Although these stacktraces don't implicate find_get_pages() at all,
please try Shaohua's fix below (see thread: [BUG] infinite loop in
find_get_pages()), which Linus put in his tree yesterday.

Hugh

Subject: mm: account skipped entries to avoid looping in find_get_pages

The found entries by find_get_pages() could be all swap entries. In
this case we skip the entries, but make sure the skipped entries are
accounted, so we don't keep looping.
Using nr_found > nr_skip to simplify code as suggested by Eric.

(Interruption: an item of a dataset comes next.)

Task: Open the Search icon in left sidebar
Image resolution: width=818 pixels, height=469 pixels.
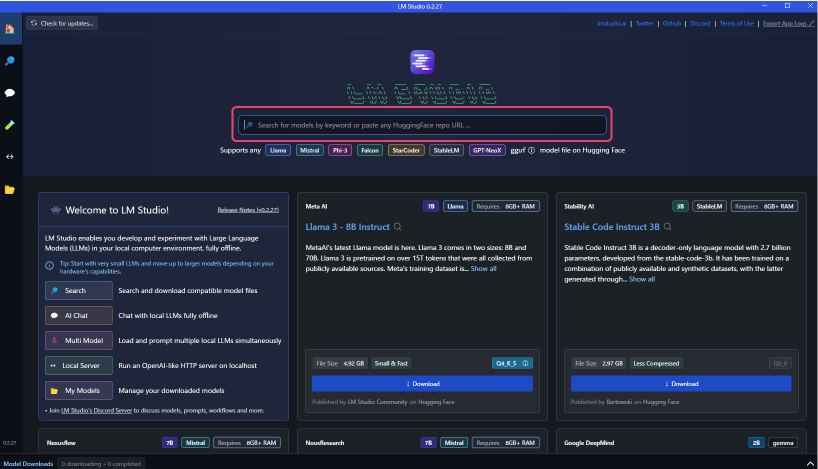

Reported-and-tested-by: Eric Dumazet <eric.dumazet@gmail.com>
Signed-off-by: Shaohua Li <shaohua.li@intel.com>

diff --git a/mm/filemap.c b/mm/filemap.c
index 645a080..7771871 100644
--- a/mm/filemap.c
+++ b/mm/filemap.c
@@ -827,13 +827,14 @@ unsigned find_get_pages(struct address_space *mapping, pgoff_t start,
 {
 	unsigned int i;
 	unsigned int ret;
-	unsigned int nr_found;
+	unsigned int nr_found, nr_skip;
 
 	rcu_read_lock();
 restart:
 	nr_found = radix_tree_gang_lookup_slot(&mapping->page_tree,
 				(void ***)pages, NULL, start, nr_pages);
 	ret = 0;
+	nr_skip = 0;
 	for (i = 0; i < nr_found; i++) {
 		struct page *page;
 repeat:
@@ -856,6 +857,7 @@ repeat:
 			 * here as an exceptional entry: so skip over it -
 			 * we only reach this from invalidate_mapping_pages().
 			 */
+			nr_skip++;
 			continue;
 		}
 
@@ -876,7 +878,7 @@ repeat:
 	 * If all entries were removed before we could secure them,
 	 * try again, because callers stop trying once 0 is returned.
 	 */
-	if (unlikely(!ret && nr_found))
+	if (unlikely(!ret && nr_found > nr_skip))
 		goto restart;
 	rcu_read_unlock();
 	return ret;

^ permalink raw reply related	[flat|nested] 3+ messages in thread

* Re: echo 3 > /proc/.../drop_caches goes mad with 3.1-rc6, maybe fsnotify related
  2011-09-15 21:42 ` Hugh Dickins
@ 2011-09-16 18:19   ` Tino Keitel
  0 siblings, 0 replies; 3+ messages in thread
From: Tino Keitel @ 2011-09-16 18:19 UTC (permalink / raw)
  To: Hugh Dickins; +Cc: Shaohua Li, linux-kernel

On Thu, Sep 15, 2011 at 14:42:05 -0700, Hugh Dickins wrote:

[...]

> Although these stacktraces don't implicate find_get_pages() at all,
> please try Shaohua's fix below (see thread: [BUG] infinite loop in
> find_get_pages()), which Linus put in his tree yesterday.

Hi,

thanks, I upgraded to git master
c455ea4f122d21c91fcf4c36c3f0c08535ba3ce8 and the problem is gone.

Regards,
Tino


^ permalink raw reply	[flat|nested] 3+ messages in thread

end of thread, other threads:[~2011-09-16 18:19 UTC | newest]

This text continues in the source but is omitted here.